Research Project: Developing and Refining Technologies for Sustainable Fish Growth in Closed Containment Systems

Location: Cool and Cold Water Aquaculture Research

Title: Production of market-size North American strain Atlantic salmon Salmo salar in a land-based recirculation aquaculture system using freshwater

item Davidon, John - Freshwater Institute
item May, Travis - Freshwater Institute
item Good, Christopher - Freshwater Institute
item Waldrop, Thomas - Healthy Earth - Sarasota
item Kenney, P. Brett - West Virginia University
item Terjesen, Bendik Fyhn - Nofima
item Summerfelt, Steven - Freshwater Institute

Submitted to: Aquacultural Engineering
Publication Type: Peer Reviewed Journal
Publication Acceptance Date: 4/28/2016
Publication Date: 5/13/2016
Citation: Davidon, J., May, T., Good, C., Waldrop, T., Kenney, P., Terjesen, B., Summerfelt, S.T. 2016. Production of market-size North American strain Atlantic salmon Salmo salar in a land-based recirculation aquaculture system using freshwater. Aquacultural Engineering. 74:1-16. doi: 10.1016/j.aquaeng.2016.04.007.
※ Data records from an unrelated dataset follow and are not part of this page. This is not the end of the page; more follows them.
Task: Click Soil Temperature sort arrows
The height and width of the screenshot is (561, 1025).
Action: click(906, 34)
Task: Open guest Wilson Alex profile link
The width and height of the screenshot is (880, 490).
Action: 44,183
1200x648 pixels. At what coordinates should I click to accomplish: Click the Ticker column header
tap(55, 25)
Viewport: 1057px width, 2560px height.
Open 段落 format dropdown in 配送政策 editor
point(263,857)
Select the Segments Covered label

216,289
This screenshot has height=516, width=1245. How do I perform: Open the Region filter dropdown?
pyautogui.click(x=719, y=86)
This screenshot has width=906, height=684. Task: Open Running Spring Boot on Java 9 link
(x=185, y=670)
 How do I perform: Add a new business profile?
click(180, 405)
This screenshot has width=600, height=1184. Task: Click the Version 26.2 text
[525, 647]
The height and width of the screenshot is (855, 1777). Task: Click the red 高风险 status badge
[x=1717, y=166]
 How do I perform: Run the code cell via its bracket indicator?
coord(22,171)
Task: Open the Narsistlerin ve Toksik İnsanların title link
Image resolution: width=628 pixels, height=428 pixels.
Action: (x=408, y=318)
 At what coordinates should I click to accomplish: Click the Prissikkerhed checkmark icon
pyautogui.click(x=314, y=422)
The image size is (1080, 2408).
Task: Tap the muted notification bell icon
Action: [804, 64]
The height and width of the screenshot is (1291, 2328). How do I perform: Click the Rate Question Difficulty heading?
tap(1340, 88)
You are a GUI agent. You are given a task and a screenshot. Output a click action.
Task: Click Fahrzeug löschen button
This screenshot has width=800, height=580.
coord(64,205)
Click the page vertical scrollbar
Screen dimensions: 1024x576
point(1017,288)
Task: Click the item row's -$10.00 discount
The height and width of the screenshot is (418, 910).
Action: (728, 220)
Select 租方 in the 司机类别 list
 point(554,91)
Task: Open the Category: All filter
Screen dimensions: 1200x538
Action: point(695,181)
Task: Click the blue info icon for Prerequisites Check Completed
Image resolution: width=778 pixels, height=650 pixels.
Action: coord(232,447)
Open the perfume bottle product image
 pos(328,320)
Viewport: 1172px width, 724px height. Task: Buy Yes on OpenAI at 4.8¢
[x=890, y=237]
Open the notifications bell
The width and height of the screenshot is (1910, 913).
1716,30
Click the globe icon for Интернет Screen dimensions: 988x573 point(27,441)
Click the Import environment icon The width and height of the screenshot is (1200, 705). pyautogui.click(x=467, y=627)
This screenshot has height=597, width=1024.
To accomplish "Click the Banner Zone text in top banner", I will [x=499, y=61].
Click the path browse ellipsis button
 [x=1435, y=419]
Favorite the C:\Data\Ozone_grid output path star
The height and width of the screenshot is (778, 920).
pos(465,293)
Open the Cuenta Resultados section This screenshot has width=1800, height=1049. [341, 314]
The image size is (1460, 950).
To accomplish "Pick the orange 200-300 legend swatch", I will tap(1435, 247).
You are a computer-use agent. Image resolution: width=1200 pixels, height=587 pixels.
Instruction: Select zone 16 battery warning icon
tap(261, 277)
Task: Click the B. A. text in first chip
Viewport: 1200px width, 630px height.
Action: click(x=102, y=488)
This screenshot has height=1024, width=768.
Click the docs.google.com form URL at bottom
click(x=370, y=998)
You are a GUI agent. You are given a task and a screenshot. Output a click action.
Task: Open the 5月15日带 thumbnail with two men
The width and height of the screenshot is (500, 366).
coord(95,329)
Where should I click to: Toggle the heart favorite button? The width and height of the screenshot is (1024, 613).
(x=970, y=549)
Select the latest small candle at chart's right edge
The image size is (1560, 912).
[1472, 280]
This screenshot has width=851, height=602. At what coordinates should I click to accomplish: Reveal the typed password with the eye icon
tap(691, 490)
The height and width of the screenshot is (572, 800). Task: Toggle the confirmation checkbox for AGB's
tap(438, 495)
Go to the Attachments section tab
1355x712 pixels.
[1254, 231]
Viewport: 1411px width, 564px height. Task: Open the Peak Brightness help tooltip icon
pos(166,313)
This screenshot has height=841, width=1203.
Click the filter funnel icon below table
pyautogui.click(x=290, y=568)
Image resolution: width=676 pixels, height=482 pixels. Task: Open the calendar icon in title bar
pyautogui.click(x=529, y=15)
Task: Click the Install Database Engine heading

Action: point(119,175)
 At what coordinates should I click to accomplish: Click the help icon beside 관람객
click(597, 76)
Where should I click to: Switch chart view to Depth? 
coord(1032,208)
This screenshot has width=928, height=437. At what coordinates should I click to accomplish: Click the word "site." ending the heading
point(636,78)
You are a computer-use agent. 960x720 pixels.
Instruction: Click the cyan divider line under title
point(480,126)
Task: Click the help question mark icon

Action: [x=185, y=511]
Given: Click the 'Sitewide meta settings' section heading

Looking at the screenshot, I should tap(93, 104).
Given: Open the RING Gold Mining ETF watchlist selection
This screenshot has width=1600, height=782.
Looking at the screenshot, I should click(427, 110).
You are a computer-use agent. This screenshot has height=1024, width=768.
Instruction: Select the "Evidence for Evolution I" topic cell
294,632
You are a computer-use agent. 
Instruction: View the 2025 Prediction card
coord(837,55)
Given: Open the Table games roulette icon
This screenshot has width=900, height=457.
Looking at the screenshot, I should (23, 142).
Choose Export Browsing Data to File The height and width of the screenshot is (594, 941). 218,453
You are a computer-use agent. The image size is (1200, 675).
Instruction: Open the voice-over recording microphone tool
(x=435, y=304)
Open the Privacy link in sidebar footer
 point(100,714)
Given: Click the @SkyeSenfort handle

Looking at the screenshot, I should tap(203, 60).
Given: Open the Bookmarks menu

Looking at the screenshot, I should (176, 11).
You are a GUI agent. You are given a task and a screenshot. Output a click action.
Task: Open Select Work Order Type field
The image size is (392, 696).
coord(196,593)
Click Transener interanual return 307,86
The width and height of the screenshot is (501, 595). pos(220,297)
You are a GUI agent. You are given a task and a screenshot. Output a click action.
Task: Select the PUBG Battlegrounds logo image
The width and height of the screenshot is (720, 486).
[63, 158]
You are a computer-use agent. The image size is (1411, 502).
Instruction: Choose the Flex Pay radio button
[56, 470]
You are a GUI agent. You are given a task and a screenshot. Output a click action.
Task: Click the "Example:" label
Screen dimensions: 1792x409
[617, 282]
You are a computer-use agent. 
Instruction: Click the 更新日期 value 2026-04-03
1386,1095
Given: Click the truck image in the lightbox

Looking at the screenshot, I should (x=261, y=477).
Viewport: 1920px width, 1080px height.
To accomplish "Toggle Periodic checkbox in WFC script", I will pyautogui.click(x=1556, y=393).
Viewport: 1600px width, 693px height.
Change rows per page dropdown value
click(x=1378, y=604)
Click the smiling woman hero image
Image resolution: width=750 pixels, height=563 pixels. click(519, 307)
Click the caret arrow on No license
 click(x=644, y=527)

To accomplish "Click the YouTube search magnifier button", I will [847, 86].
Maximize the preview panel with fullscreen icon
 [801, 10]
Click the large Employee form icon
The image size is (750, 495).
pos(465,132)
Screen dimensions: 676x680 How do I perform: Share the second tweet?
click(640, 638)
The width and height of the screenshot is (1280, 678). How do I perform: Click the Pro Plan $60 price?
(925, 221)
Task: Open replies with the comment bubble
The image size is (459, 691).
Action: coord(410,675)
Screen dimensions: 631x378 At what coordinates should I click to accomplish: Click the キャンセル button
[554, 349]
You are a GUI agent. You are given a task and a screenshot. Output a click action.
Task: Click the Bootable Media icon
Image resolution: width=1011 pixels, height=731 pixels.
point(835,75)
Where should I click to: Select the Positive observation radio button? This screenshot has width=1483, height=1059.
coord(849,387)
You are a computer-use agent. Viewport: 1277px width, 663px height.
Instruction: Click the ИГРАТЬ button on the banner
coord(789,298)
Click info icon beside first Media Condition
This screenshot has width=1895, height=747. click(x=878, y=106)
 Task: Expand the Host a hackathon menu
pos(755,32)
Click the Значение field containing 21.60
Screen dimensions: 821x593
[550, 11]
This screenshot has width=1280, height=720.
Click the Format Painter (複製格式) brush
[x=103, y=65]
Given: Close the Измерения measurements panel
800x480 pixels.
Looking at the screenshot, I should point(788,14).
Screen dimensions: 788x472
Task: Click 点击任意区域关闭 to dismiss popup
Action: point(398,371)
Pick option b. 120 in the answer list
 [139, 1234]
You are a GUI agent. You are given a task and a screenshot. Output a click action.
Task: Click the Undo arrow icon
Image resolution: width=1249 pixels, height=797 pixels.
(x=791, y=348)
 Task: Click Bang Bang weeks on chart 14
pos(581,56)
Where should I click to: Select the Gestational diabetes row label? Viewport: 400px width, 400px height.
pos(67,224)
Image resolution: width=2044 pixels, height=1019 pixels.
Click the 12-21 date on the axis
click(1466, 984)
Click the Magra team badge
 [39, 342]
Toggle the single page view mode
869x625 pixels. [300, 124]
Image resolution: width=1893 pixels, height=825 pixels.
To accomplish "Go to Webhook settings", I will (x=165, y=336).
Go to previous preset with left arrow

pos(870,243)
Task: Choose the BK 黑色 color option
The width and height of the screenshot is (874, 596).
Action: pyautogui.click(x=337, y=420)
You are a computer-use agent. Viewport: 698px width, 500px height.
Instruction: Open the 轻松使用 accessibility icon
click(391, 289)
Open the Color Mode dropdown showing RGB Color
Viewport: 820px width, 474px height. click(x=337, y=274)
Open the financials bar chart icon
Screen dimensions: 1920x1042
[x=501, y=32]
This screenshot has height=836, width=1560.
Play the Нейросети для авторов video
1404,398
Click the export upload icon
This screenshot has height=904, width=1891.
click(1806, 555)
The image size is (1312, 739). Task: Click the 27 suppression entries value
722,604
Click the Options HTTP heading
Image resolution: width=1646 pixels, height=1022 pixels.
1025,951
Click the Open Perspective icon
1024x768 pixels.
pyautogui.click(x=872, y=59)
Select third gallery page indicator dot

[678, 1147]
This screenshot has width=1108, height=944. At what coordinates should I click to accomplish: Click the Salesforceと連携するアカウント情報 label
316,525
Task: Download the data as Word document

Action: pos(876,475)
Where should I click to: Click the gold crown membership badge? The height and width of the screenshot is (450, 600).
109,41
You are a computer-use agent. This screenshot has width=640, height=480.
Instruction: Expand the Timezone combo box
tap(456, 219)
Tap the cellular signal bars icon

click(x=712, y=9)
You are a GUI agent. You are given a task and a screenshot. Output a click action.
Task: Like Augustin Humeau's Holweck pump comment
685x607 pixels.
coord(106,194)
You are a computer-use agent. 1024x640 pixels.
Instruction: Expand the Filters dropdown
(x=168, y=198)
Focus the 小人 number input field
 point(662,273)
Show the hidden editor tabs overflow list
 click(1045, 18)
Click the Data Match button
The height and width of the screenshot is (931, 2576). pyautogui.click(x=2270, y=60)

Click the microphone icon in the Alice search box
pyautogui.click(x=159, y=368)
Interpretive Summary: This paper reports the results of Atlantic salmon post-smolt production to market-size (4-5 kg) in three successive grow-out trials in a near-commercial scale land-based, closed containment system using water recirculation technologies at the Conservation Fund Freshwater Institute, which is located in the Washington DC metro-area. As a proof of concept, the research suggests that producing Atlantic salmon adjacent to a major US markets using freshwater land-based closed-containment systems is technically and biologically feasible. On average, post-smolt (initially 0.34 - 0.75 kg) reach 4.1-4.9 kg mean harvest size in 9 to 10 months. The salmon required just less than 1.1 ton of feed for every 1 ton of biomass gain. In addition, no obligate fish pathogens were detected; therefore, no antibiotics were required. The greatest obstacle faced by these production systems was the high occurrence of early maturation in male salmon that cannot be marketed as a quality fillet product, however, all-female salmon populations are now commercially available. The benefits that are being realized by increased biosecurity and strict control of the rearing environment, including improved fish growth, feed conversion, and survival rates, as well as reduced vaccination and treatment costs, have made the closed-containment approach an attractive technology option for reducing production costs when producing post-smolt and even market size Atlantic salmon.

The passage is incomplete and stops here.